Id. at 713-714 (emphasis added). As such, the Supreme Court left open the question of whether private settlements of bona fide disputes regarding a defendant's liability for an alleged FLSA violation are permissible. Martinez, 361 F.Supp.2d at 621; see also D.A. Schulte, Inc. v. Gangi, 328 U.S. 108, 114 (1946) (leaving open “possibility of compromises in . . . situations . . . such as a dispute over the number of hours worked or the regular rate of employment.”).

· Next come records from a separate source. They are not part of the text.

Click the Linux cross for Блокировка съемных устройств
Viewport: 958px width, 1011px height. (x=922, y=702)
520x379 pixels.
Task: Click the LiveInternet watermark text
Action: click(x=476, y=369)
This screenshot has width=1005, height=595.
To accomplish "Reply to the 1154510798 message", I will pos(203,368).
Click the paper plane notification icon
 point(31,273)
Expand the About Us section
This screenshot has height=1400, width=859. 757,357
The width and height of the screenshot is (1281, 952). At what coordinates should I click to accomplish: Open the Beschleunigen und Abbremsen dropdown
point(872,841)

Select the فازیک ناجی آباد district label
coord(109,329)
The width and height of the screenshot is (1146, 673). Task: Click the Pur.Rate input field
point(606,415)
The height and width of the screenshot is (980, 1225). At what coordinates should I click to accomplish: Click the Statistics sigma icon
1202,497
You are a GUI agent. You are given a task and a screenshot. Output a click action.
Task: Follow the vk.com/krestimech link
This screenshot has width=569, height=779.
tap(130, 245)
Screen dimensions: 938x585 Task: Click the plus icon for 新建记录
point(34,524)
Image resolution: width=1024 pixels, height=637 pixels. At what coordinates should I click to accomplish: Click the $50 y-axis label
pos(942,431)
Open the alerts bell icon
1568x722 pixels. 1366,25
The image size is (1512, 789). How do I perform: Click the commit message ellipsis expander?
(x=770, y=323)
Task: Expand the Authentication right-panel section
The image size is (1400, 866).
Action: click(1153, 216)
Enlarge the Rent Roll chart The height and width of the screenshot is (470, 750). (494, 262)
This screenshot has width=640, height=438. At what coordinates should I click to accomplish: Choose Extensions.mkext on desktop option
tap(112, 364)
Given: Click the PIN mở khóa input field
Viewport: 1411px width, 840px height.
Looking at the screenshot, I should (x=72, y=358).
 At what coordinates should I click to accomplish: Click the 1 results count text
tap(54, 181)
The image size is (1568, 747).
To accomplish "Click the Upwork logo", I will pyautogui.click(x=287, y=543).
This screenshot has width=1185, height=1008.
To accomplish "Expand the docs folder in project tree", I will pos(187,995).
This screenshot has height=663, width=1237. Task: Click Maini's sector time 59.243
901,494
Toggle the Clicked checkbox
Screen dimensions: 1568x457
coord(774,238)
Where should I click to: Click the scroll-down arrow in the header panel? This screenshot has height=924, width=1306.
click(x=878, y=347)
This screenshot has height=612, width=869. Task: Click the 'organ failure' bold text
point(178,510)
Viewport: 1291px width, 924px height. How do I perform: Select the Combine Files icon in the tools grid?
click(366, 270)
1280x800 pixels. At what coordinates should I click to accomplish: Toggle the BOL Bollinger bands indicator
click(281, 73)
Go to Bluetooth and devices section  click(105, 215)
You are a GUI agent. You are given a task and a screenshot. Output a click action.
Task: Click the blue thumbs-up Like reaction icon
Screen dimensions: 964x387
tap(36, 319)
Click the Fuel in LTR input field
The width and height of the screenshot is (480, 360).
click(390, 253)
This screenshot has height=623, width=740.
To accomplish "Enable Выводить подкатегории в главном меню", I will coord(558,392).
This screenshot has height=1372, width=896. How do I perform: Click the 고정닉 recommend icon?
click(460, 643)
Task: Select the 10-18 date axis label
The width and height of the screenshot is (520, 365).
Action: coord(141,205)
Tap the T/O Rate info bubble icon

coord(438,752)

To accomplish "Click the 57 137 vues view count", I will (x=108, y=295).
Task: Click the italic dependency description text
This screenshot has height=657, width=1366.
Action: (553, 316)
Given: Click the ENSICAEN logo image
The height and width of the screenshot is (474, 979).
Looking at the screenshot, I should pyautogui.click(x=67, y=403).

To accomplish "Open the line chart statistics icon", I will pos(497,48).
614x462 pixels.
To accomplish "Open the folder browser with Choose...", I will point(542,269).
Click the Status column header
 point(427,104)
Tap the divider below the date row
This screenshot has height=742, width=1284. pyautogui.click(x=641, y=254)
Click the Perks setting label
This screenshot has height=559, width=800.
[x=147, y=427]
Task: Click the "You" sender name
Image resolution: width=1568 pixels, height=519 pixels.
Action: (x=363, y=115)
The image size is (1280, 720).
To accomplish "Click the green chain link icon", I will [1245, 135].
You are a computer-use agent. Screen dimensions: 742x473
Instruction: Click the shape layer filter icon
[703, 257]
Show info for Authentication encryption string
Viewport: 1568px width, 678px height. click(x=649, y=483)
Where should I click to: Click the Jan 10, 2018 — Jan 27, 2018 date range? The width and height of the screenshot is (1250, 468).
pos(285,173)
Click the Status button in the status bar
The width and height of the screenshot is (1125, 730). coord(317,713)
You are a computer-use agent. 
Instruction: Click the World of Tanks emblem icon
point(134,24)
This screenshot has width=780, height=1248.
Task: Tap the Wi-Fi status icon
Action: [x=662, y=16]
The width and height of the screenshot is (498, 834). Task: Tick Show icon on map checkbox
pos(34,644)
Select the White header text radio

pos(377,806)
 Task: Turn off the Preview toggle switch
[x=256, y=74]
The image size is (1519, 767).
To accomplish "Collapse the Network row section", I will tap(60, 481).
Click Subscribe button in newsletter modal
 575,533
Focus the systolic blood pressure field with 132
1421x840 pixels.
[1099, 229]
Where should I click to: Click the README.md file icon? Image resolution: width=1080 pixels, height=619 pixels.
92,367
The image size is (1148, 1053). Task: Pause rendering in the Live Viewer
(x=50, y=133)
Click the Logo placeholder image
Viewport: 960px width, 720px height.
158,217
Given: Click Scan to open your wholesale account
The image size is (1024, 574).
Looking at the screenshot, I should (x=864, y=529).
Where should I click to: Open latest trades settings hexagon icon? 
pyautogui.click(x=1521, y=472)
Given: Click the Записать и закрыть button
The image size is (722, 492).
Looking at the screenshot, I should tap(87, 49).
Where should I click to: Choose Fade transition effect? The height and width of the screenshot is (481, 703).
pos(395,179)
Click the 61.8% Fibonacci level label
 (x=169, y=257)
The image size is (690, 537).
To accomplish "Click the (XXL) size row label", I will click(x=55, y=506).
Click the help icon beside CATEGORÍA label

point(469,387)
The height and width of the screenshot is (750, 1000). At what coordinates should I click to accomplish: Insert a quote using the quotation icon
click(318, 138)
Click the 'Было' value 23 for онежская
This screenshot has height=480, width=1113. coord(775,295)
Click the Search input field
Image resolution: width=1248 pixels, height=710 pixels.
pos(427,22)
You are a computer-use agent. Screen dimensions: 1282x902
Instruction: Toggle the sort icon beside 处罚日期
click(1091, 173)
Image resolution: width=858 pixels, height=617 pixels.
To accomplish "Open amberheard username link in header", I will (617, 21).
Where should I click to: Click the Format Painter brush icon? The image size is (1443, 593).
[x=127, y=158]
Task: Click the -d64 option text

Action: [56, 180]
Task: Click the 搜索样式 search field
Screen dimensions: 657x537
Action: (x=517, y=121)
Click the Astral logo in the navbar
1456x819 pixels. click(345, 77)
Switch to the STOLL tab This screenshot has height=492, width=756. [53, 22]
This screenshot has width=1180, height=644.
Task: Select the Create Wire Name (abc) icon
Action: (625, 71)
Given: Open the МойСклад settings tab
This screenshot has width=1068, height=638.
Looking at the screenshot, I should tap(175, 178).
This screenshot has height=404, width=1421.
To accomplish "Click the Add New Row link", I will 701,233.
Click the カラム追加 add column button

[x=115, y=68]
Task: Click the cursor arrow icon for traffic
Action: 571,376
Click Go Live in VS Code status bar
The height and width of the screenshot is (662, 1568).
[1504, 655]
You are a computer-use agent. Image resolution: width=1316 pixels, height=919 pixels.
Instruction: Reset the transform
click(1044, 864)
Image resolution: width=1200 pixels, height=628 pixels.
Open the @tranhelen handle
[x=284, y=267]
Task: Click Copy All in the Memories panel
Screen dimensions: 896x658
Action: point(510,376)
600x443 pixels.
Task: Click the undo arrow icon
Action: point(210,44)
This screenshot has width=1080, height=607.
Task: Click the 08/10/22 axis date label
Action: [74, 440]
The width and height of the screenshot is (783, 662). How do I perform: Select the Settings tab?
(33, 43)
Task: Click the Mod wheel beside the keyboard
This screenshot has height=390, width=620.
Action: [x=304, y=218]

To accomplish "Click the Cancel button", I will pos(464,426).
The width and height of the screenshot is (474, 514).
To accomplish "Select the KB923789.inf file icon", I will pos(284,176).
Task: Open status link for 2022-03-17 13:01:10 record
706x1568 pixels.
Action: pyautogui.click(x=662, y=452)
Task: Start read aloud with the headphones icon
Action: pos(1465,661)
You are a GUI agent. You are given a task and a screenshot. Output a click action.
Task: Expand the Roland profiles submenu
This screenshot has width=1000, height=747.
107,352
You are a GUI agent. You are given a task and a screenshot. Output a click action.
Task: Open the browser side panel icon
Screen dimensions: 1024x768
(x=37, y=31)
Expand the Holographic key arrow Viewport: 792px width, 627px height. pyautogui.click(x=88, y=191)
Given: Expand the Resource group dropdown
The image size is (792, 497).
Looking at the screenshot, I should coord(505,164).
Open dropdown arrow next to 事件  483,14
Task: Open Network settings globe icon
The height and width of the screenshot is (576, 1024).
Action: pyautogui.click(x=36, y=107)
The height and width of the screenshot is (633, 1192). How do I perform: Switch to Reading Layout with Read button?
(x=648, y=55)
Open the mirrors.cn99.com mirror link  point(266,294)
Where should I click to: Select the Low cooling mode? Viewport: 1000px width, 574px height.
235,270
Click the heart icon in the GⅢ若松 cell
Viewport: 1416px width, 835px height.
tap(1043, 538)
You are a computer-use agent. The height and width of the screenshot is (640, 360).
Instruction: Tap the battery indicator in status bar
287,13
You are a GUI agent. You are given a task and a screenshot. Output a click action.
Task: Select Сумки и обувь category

         Therefore, the 11th Circuit's Lynn's Food holding is correct to the extent that it followed the Supreme Court's instruction that settlements of non-bona fide disputes are invalid. It is analytically erroneous, however, to rely on Lynn's Food's reasoning to extend settlement restrictions to bona fide settlements which-as the Supreme Court recognized-are qualitatively distinct. See Brooklyn Sav. Bank, 342 U.S. at 714. Moreover, as Chief Judge Krieger noted in Ruiz, although “[t]here may be a small number of employers who will resort to subterfuge, misdirection, or coercion to improperly induce employees into surrendering their FLSA rights, ” which both the 11th Circuit and the Supreme Court agree to be prohibited, “the correct solution to address such a narrow problem is not an overbroad rule requiring all FLSA settlements to receive judicial review and approval” as Lynn's Food suggests. Ruiz, No. 14-cv-00870, ECF No. #132 at 5. This Court agrees with Chief Judge Krieger that, in such instances, the proper remedy is “the same remedy used in literally every other context where a settlement is claimed to be coercive, deceptive, or overreaching: upon a proper showing by the employee, the court may set aside the settlement contract and restore the employee's right to seek his or her FLSA remedies directly.” Id. at 6.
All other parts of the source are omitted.